Je ne vous ai rien demandé. J’utilise un téléphone mobile que m’a donné une parente qui en avait plusieurs, n’ayant pas pu faire réparer, même en payant cher, celui que vous m’aviez vendu il y a plusieurs années. Ce cadeau me donne entière satisfaction. Non seulement votre proposition consumériste ne m’intéresse pas, mais, à l’heure où l’on négocie âprement la limitation du réchauffement climatique que les Etats accepteront de financer, je la trouve totalement criminelle. Vous vous livrez à l’incitation à l’obsolescence, qui n’est au fond qu’une débauche à caractère industriel (Réf 1).
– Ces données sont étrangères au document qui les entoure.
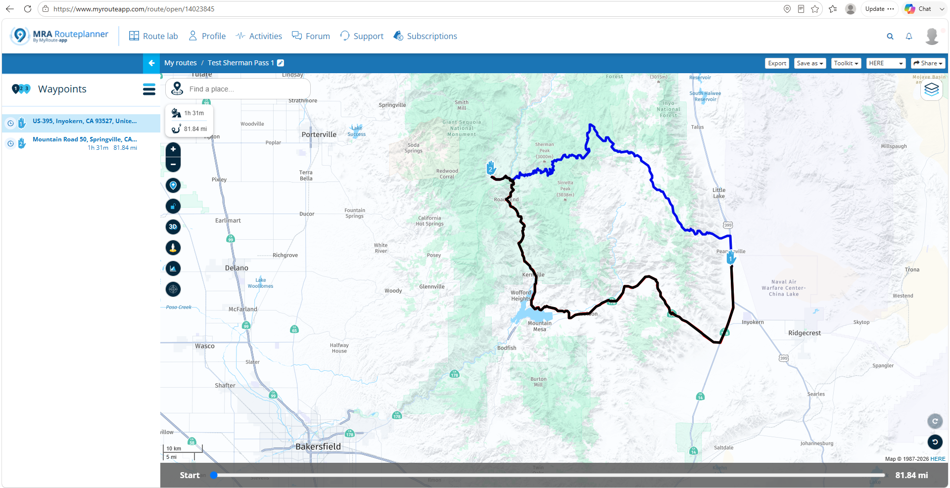This screenshot has height=488, width=950.
Task: Open the Route lab menu
Action: click(153, 36)
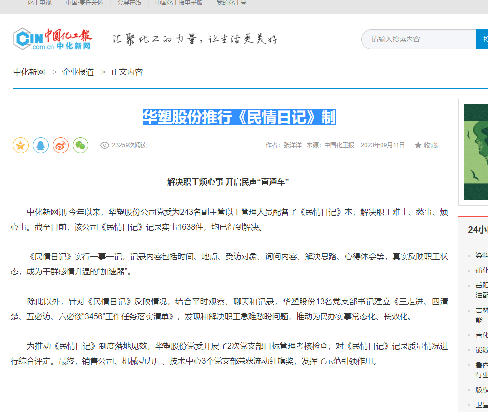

Ce faisant, vous contribuez, non seulement, par les activités minières causées par les productions électroniques, à priver des peuples lointains et méprisés de leur milieu de vie (Réf 2) mais, par les opérations exigées lors de l’extraction et du raffinage des terres rares, vous soutenez l’augmentation planétaire des émissions de carbone, par ailleurs accélérée par l’augmentation tendancielle des taux de stériles de ces mines, au mépris de l’impossibilité totale de recycler ces produits, causée par l’imbrication des assemblages, très fine du fait de leur miniaturisation et de leur complexité (Réf 3).
Ce faisant, vous contribuez à rendre cette planète inhabitable pour les jeunes générations, qui, devant l’absence de futur, ne pourront que finir par se révolter contre notre égoïsme consumériste. Suprême perversion, vous les invitez elles mêmes à participer à leur irréversible déshéritage. Il faut bien constater que vous travaillez ainsi à votre propre disparition au cœur de celle, plus large, de toute l’Humanité, ce qui prouve que vous êtes incapables, à défaut d’une loi protectrice de l’intérêt général, de prendre les bonnes décisions, définies par les spécialistes comme celles qui sont favorables à la survie de la personne agissante (Réf 4).
Certains refusent pourtant cette marche au suicide, observable, hélas, dans de nombreux domaines (multiplication sans fin des déchets nucléaires, débauche d’énergie fossile, épuisement des stocks limités de richesses géologiques, exploitations des ressources renouvelables au-delà leurs capacités, destruction de la biodiversité, etc.). Contribuant à leur préparer l’enfer avec d’autres grands acteurs économiques, vous faites indirectement le lit de DAECH et du Front National, qui ne sont que les deux mâchoires du même piège à loups, tendu par nous-mêmes, qui se refermera cruellement sur notre cou.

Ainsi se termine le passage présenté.